Try the following to guide you

The numbers in the update file tell you what you are updating from to. For instance, 
. Update_431100003_472900057.bin updates 
from software 431100003 (2.3.3 dxi) to software 472900057 (2.5 dxi). 
. Same for Update_399380047_490480060.bin (2.5.2), [no details]
. Update_431108003_490480060.bin (2.34 to 2.5.2 k2i), 
. Update_399388047_472900057.bin (2.5), etc.

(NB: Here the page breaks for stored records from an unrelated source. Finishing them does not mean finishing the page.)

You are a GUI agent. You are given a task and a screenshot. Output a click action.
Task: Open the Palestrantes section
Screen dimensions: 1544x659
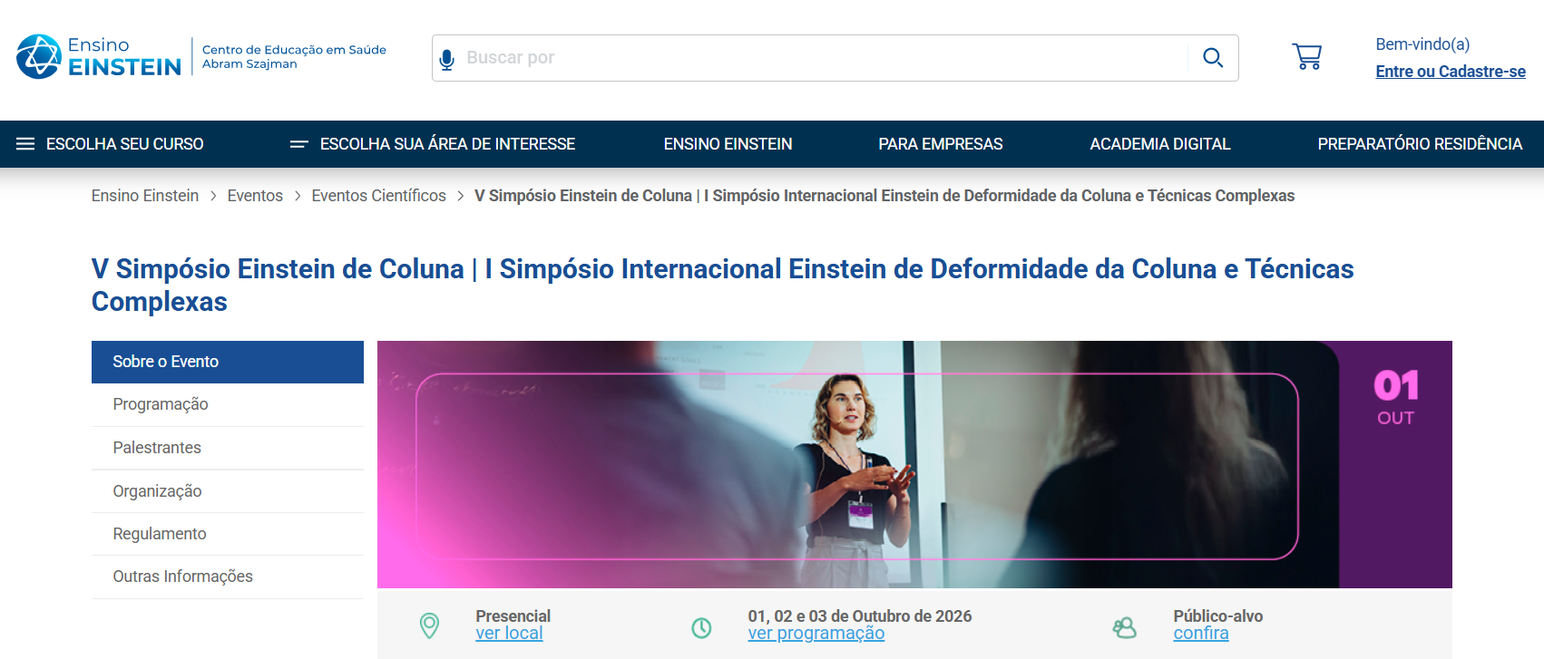(x=157, y=448)
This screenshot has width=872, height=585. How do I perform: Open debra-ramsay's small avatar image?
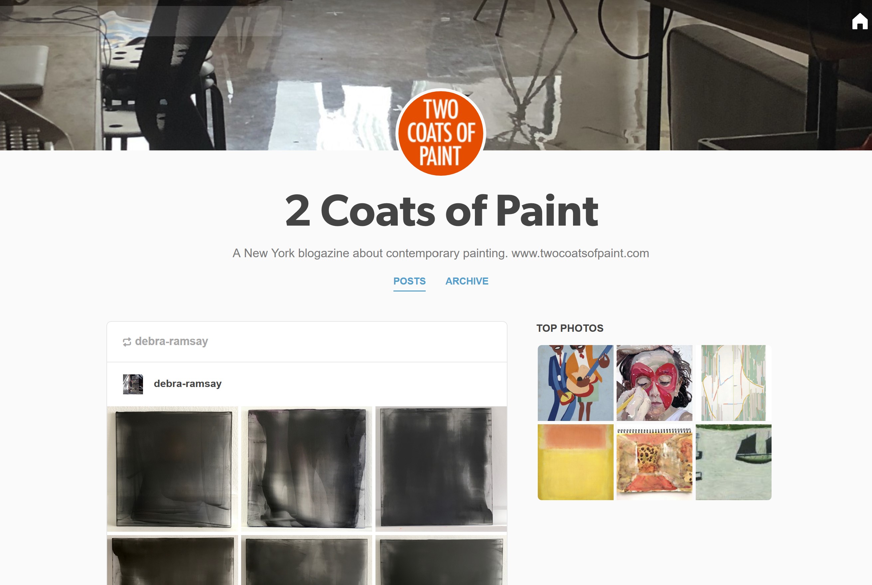[133, 384]
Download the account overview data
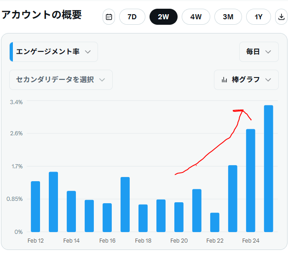Screen dimensions: 288x255 281,17
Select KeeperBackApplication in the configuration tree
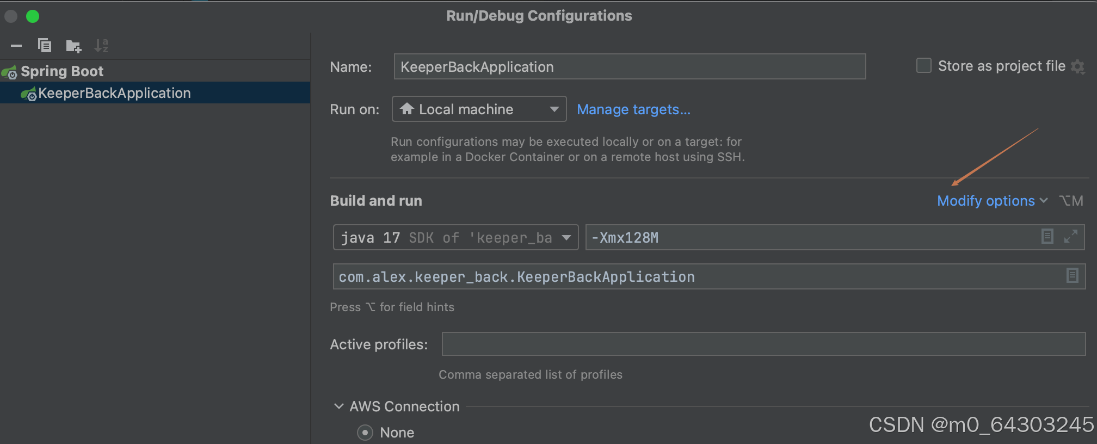This screenshot has width=1097, height=444. [114, 93]
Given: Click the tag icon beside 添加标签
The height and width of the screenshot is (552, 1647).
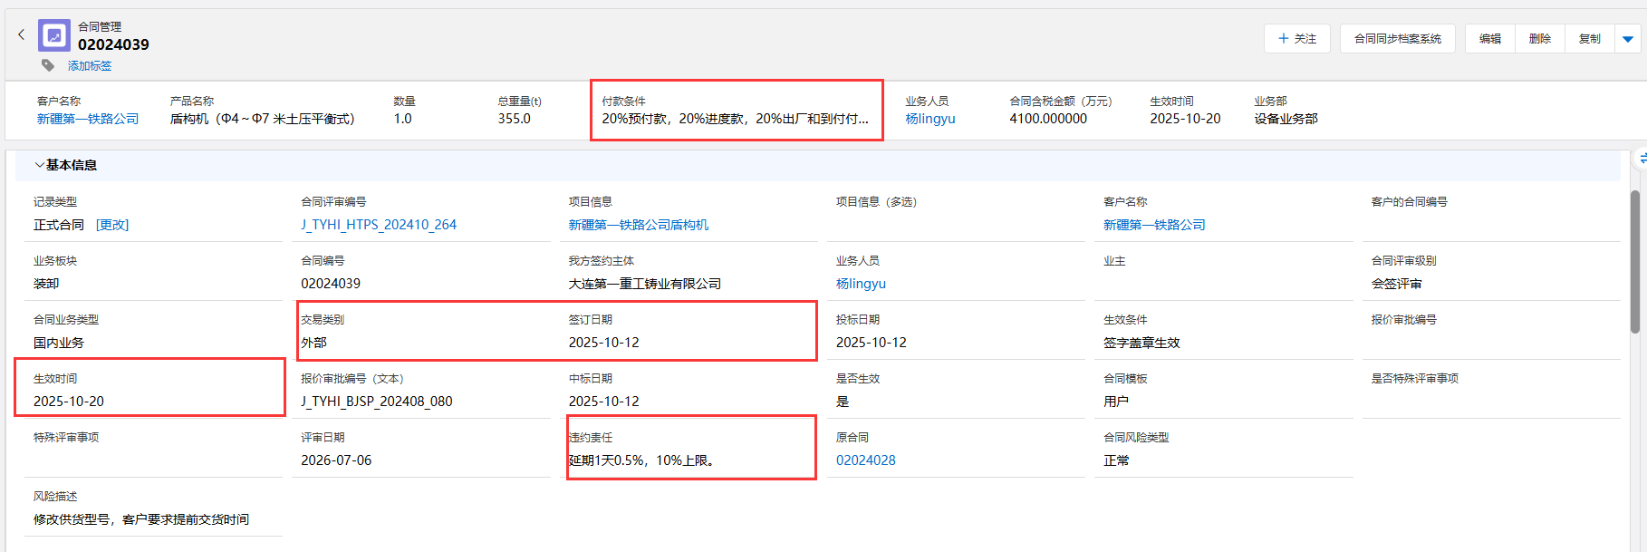Looking at the screenshot, I should click(48, 65).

If you look at your software version, you can tell if the update will work for you. Other update versions posted by Amason actually have the device and upgrade version in the filename, ie Update_kindle_dx_gw_2.3.3.bin, Update_kindle2_gw_2.3.3.bin. "


----------



## Just Wonderin (Dec 22, 2009)

Amazon Kindle New Software Update Available

We're excited to announce that a new, free software update is now available for Kindle and will be automatically delivered to your device. If you want to enjoy the new features sooner, you can download the software update to your computer (simply follow the instructions in the help pages). This update includes:

- Collections: Organize your books and documents into one or more collections

- Facebook & Twitter Posts: Share your notes and highlighted book passages with friends on Facebook and Twitter directly from your Kindle

- Popular Highlights: See what the Kindle community thinks are the most interesting passages in the books you're reading

- PDF Pan and Zoom: Zoom into PDFs and pan around to easily view small print and detailed tables or graphics

- Password Protection: Password-protect your Kindle when you're not using it

- More Font Sizes & Improved Clarity: Enjoy two new larger font sizes and sharper fonts for an even more comfortable reading experience

Learn more about these updates in our Help Pages

The following link will take you to the manual download on the Amazon Kindle site.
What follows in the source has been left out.